A bare number is required: the count of lines in the material below that hold the word "value".
Start of Records supplied
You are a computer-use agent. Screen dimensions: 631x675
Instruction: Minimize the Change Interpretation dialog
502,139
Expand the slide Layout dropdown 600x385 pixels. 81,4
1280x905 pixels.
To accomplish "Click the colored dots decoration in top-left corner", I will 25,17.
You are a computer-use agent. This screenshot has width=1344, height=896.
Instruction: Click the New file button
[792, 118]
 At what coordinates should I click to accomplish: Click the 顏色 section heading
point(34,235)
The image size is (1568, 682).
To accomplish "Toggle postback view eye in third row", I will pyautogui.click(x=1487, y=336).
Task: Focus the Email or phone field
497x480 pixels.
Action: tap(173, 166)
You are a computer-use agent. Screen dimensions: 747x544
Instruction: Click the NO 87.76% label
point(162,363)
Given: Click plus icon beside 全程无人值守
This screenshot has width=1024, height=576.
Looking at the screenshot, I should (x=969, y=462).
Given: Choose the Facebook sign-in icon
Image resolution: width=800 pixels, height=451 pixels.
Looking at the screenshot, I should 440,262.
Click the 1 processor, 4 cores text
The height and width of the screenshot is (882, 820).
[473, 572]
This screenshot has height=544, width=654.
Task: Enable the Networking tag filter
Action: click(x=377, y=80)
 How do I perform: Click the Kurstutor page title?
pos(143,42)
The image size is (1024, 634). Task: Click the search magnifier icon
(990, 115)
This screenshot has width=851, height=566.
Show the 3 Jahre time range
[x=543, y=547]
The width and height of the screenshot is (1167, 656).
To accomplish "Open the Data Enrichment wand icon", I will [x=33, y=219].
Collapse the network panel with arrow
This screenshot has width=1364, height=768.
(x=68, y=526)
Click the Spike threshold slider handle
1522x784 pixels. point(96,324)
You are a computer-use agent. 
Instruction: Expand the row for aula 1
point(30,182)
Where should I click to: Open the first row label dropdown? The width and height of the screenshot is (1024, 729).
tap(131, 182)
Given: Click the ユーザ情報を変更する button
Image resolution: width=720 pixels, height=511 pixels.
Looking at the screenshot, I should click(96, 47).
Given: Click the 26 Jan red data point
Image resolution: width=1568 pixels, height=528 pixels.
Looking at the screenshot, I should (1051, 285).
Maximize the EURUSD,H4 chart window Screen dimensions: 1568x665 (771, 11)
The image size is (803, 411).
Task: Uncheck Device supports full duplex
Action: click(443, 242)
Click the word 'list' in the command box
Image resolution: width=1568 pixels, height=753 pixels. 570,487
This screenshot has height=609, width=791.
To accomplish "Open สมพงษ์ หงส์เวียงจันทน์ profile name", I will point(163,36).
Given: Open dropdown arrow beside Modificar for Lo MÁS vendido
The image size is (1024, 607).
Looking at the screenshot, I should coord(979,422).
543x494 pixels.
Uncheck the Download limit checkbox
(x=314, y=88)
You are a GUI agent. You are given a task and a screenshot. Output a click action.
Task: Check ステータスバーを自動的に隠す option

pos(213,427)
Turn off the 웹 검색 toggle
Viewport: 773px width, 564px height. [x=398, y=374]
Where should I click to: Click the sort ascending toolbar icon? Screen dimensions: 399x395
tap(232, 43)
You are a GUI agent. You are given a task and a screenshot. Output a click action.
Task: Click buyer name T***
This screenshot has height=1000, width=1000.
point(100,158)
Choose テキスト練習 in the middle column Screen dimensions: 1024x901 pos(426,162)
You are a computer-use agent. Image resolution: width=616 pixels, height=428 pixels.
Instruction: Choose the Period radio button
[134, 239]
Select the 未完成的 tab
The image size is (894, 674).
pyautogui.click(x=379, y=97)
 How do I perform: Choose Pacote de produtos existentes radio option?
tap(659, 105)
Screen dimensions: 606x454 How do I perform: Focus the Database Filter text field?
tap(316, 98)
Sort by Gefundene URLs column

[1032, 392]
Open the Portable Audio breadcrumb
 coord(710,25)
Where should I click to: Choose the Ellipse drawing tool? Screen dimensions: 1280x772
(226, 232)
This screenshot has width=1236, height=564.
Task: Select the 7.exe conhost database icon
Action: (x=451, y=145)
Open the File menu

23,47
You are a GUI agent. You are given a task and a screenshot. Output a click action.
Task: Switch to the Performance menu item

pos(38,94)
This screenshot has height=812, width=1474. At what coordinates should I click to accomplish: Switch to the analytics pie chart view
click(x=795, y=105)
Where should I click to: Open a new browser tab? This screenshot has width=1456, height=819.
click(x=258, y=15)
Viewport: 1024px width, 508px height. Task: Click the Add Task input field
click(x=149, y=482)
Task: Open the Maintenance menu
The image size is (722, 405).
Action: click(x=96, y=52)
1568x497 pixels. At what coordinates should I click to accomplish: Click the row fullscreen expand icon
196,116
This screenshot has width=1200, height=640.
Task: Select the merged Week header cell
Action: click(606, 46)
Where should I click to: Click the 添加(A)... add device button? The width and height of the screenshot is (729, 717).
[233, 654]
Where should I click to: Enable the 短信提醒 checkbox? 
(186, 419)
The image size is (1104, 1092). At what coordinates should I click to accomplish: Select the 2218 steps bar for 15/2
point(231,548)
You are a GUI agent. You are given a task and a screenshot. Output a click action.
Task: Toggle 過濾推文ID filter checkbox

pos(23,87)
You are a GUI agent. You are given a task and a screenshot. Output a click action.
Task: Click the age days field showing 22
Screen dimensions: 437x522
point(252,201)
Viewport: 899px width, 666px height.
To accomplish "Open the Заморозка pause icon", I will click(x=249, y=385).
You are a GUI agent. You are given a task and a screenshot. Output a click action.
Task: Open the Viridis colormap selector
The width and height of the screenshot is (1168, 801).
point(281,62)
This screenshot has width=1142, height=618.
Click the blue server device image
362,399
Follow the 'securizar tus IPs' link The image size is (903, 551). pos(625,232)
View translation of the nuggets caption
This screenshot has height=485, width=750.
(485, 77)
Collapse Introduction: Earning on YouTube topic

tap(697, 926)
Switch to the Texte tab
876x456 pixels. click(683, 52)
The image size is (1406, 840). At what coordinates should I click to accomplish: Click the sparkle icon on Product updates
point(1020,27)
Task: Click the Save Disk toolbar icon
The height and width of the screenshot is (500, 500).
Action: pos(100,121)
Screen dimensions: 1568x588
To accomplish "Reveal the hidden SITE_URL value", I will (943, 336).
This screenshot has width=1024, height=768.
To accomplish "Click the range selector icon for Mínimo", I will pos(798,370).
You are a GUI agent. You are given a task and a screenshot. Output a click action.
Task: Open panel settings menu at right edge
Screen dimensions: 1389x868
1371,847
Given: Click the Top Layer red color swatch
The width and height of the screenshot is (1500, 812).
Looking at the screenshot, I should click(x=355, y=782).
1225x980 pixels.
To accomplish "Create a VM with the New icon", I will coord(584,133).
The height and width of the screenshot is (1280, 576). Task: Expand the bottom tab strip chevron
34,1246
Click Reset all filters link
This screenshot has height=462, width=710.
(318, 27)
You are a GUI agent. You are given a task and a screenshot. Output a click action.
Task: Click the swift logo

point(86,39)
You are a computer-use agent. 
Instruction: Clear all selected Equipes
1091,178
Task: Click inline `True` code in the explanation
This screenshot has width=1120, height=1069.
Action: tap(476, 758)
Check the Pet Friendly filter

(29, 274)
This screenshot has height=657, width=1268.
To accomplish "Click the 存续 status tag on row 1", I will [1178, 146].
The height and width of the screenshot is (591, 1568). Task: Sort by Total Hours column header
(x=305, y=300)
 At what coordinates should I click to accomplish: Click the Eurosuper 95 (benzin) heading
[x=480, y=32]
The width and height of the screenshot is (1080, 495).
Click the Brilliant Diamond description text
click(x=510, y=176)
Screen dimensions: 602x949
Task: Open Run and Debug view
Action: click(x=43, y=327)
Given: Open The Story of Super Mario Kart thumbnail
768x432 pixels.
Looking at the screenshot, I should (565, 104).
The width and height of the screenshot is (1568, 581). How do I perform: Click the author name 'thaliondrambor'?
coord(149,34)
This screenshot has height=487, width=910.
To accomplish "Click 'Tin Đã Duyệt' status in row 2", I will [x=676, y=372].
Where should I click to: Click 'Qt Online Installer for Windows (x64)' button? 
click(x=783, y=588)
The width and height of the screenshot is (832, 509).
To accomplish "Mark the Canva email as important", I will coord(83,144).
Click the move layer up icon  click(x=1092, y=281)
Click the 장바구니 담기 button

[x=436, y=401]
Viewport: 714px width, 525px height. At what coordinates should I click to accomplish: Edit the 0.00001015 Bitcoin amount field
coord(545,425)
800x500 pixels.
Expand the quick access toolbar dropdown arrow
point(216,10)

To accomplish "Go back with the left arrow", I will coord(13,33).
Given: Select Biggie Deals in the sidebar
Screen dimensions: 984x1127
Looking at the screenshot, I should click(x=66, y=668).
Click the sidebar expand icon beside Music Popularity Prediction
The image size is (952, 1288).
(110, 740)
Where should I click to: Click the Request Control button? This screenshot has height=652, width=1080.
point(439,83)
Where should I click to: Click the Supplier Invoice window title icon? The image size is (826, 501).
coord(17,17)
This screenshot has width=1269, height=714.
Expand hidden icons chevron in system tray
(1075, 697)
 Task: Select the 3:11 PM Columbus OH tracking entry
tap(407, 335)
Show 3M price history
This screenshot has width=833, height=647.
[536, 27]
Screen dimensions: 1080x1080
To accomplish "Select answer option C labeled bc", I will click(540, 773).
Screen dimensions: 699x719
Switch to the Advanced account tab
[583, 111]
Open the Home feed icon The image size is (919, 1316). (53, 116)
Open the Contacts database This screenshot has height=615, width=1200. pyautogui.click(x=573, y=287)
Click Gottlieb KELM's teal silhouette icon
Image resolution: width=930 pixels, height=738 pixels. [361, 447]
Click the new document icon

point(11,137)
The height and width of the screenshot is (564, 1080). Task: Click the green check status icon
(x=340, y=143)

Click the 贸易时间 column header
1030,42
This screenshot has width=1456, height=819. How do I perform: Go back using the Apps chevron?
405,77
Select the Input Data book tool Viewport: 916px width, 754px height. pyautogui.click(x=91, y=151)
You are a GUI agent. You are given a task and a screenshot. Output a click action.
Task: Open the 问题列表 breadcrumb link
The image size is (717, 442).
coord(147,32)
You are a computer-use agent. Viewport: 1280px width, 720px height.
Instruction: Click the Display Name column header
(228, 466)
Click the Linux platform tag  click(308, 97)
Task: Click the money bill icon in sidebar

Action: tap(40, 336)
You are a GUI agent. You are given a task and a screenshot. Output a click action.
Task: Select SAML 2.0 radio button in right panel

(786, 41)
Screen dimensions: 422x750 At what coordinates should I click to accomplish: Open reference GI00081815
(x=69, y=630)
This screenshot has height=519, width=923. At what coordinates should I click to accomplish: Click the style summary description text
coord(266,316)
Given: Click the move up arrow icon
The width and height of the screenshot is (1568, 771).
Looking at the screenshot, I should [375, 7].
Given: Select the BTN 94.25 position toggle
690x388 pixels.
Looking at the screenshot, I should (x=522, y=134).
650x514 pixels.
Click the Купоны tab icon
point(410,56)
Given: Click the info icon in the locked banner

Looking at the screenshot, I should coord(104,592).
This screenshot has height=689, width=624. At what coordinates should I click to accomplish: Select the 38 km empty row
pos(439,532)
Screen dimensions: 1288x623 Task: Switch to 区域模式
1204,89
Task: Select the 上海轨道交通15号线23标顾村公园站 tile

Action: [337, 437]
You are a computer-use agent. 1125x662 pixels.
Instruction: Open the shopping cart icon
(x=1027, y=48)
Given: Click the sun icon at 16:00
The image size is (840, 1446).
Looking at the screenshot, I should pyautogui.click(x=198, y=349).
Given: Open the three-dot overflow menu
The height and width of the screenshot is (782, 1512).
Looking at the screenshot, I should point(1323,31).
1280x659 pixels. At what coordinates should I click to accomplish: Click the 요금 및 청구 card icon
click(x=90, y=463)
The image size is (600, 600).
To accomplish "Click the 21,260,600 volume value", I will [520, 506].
End of Records supplied
Answer to this problem:
2